/cups

Primary LanguagePython

Hello potential ML6 colleague!

If you are reading this, you are probably applying for an ML engineering job at ML6. This test will evaluate if you have the right skills for this job. The test should approximately take 2 hours.

In the test, you will try to classify the mugs we drink from at ML6. If you are able to complete this test in a decent way, you might soon be drinking coffee from the black ML6 mug (which is also in the data) together with us.

The data

As you can see, all data can be found in the data folder. For your purposes, the data has already been split in training data and test data. They are respectively in the train folder and test folder. In those folders, you can find four folders which represent the mugs you'll need to classify. There are four kind of mugs: the white mug, the black mug (the ML6 mug), the blue mug and the transparent mug (glass). This means that the CNN you will build needs 4 output neurons. The input of your CNN will be 64x64 RGB images of mugs. If you want, you can inspect the data, however, the code to load the data of the images into numpy arrays is already written for you.

The model

In the trainer folder, you will be able to see several python files. The data.py, task.py and final_task.py files are already coded for you. The only file that needs additional code is the model.py file. The comments in this file will indicate which code has to be written.

To test how your model is doing you can execute the following command (you will need to install the gcloud command):

gcloud ml-engine local train --module-name trainer.task --package-path trainer/ -- --eval-steps 5

If you run this command before you wrote any code in the model.py file, you will notice that it returns errors. Your goal is to write code that does not return errors and achieves a test accuracy (the percentage of mugs in the test set that were guessed right by the CNN) that is as high as possible.

The command above will perform 5 evaluation steps during the training. If you want to change this you only have to change the 5 at the end of the command to the number of evaluation steps you like. The batch size and the number of training steps should be defined in the model.py file.

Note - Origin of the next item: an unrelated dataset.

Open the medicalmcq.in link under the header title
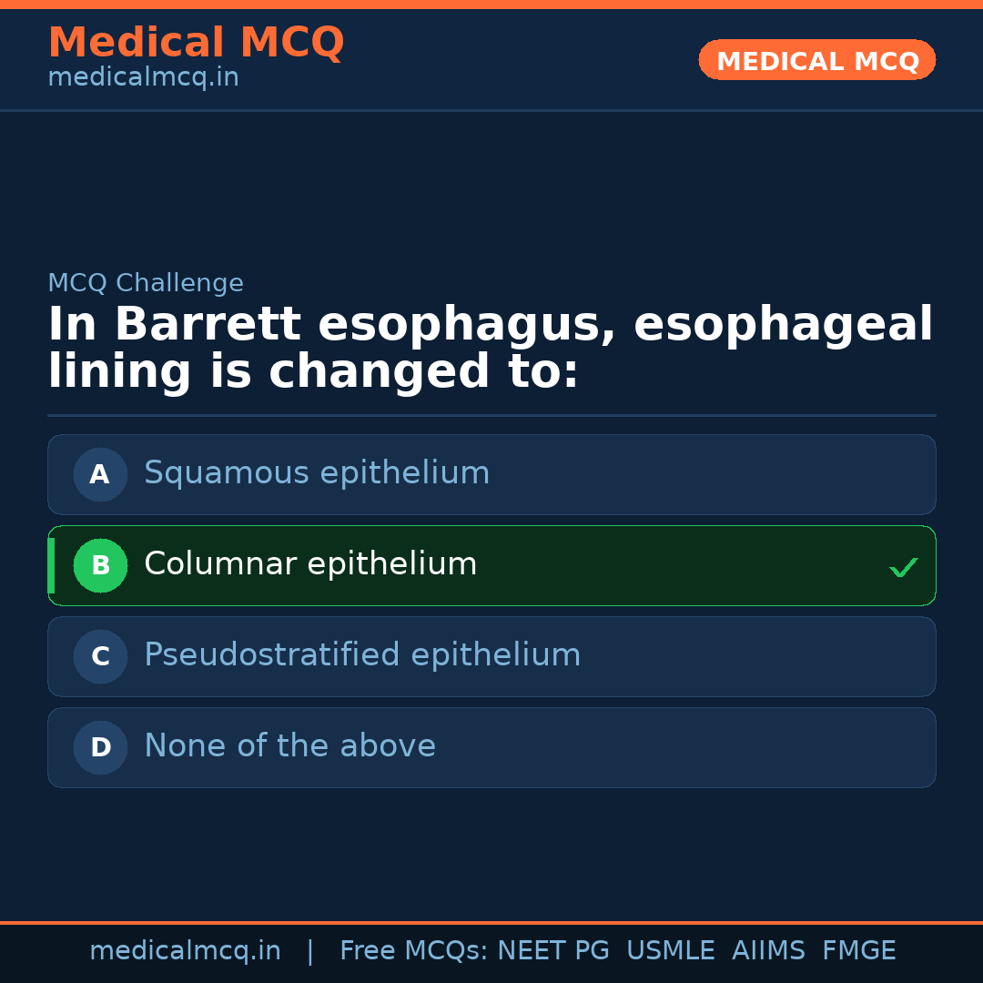The height and width of the screenshot is (983, 983). click(x=143, y=78)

![Data overview](data.png =1x)

The command above uses the task.py file. As you can see in the figure above, this file only uses the mug images in the training folder of this repository and uses the test folder to evaluate the model. This is excellent to test how the model performs but to obtain a better evaluation one can also train upon all available data which should increase the performance on the dataset you will be evaluated. So after you finished coding up model.py you can read on and you'll notice how to train your model on the full dataset.

Deploying the model

Once you've got the code working you will need to deploy the model to Google Cloud to turn it into an API that can receive new images of mugs and returns its prediction for this mug. Don't worry, the code for this is already written in the final_task.py file. To deploy the model you've just written you only have to run a few commands in your command line.

To export your trained model and to train your model on the training folder and the test folder you have to execute the following command (only do this once you've completed coding the model.py file):

gcloud ml-engine local train --module-name trainer.final_task --package-path trainer/

Once you've executed this command, you will notice that the output folder was created in the root directory of this repository. This folder contains your saved model that you'll be able to deploy on Google Cloud ML-engine.

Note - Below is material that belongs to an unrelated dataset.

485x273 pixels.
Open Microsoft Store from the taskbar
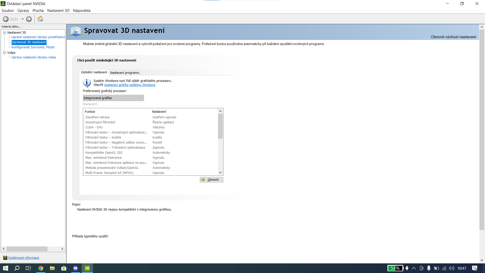coord(64,268)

To be able to deploy the model on a Google Cloud ML-engine you will need to create a Google Cloud account. You will need a credit card for this but you'll get free credit from Google to run your ML-engine instance.

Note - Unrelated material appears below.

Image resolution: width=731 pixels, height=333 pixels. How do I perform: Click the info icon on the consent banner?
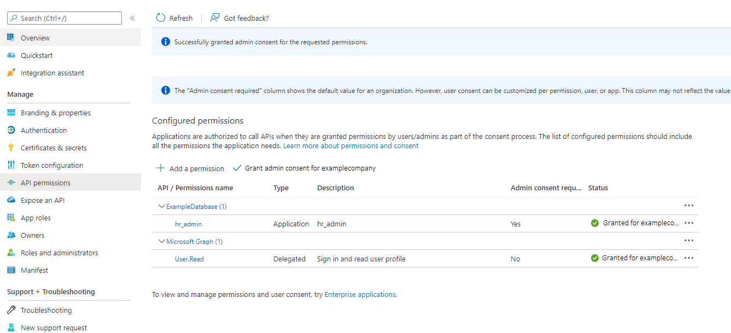165,41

Once you've created your Google Cloud account, you'll need to deploy your model on a project you've created. You can follow a Google guideline for this.

Finalizing your test

After the model is deployed to a Google Cloud ML-engine, you only need to add us to your project:

  • Go to the menu of your project
  • Click IAM & admin
  • Click Add
  • Add stan.callewaert@ml6.eu with the Project Owner role

Once you've added us to your project you've finished the test. ML6 will review it and let you now something as soon as possible.

If you are invited for an interview at ML6 afterwards, you'll have to make sure that you bring your laptop with the code that you've wrote on it so you can explain your model.py file to us.